WHAT THIS TASK INVOLVES: Pull out all lines from the listing below in which the word "computer" appears.

....

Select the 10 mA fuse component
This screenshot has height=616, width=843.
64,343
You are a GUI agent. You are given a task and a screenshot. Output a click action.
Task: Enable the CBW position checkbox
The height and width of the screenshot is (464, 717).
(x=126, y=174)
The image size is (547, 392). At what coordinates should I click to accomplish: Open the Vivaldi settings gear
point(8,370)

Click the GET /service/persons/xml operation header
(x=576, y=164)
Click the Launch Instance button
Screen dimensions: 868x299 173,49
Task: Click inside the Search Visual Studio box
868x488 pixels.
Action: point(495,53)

....

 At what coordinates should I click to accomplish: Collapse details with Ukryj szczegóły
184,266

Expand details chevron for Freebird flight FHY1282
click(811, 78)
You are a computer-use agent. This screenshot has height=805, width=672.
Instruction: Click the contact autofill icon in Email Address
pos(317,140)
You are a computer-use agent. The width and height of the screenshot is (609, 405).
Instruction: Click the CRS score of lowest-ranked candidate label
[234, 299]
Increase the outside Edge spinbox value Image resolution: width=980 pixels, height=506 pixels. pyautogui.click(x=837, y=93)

....

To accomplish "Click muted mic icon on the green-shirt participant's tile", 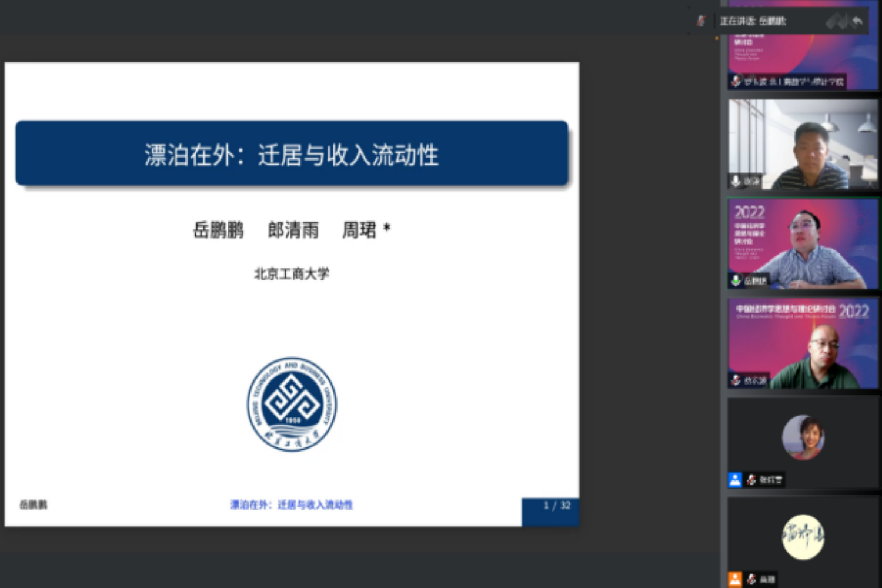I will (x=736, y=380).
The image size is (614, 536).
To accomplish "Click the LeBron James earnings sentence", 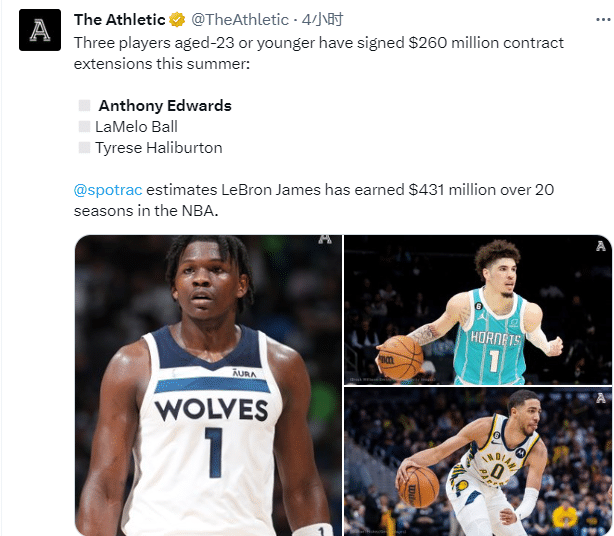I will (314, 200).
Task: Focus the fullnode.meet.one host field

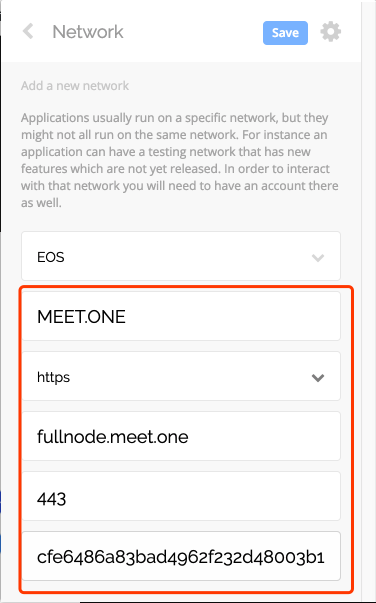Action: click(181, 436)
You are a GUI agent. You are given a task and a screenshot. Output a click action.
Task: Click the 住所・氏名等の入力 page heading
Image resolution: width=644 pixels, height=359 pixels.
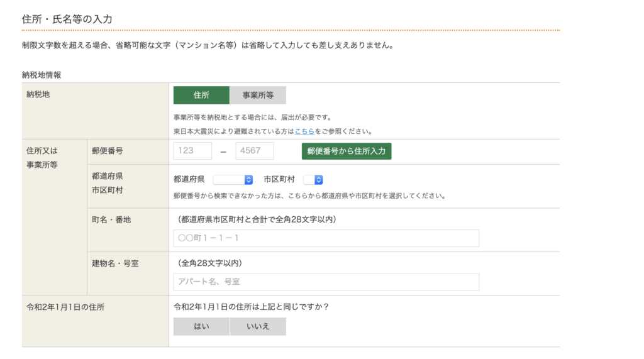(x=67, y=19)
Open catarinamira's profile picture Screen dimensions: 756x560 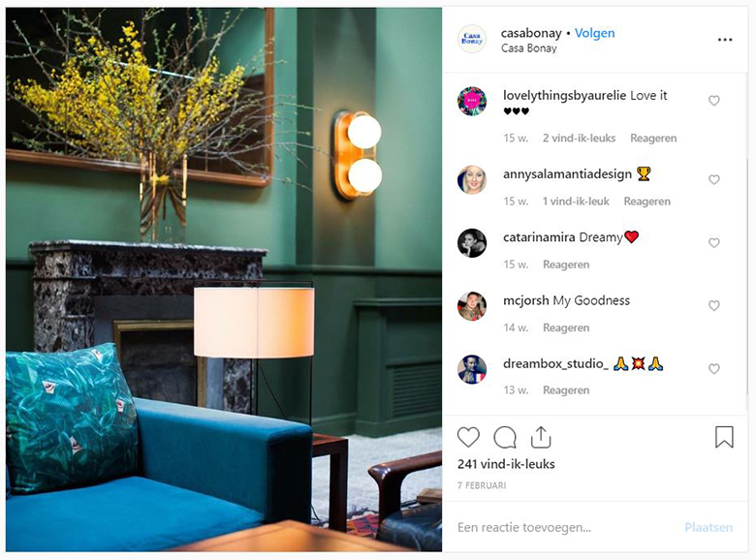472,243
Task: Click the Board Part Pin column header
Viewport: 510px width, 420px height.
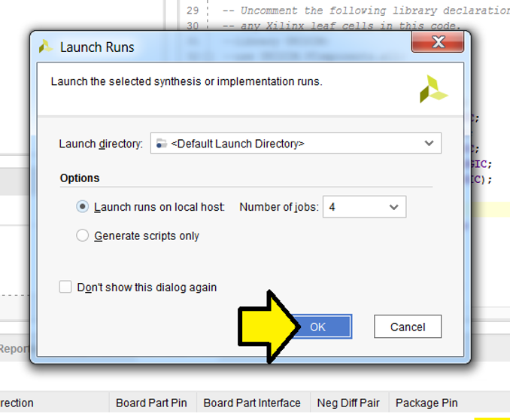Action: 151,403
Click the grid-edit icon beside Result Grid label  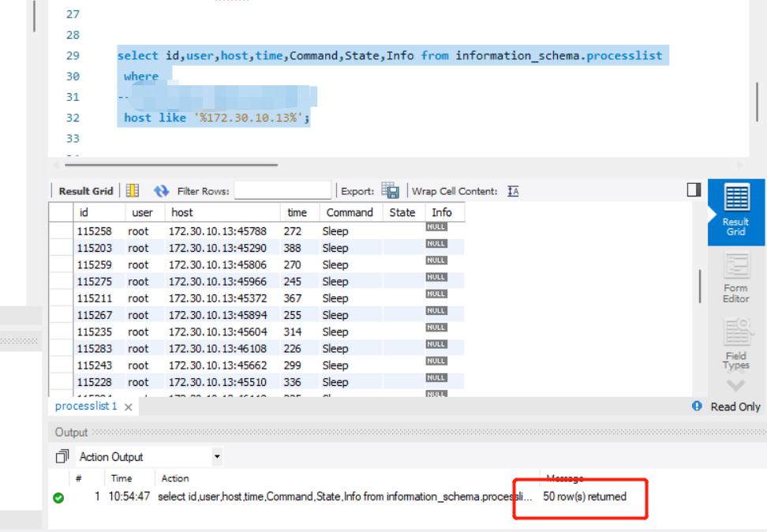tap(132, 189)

....

EXERCISE OUTPUT:
You are a computer-use agent. This screenshot has height=805, width=672.
You are a computer-use agent. The width and height of the screenshot is (609, 405).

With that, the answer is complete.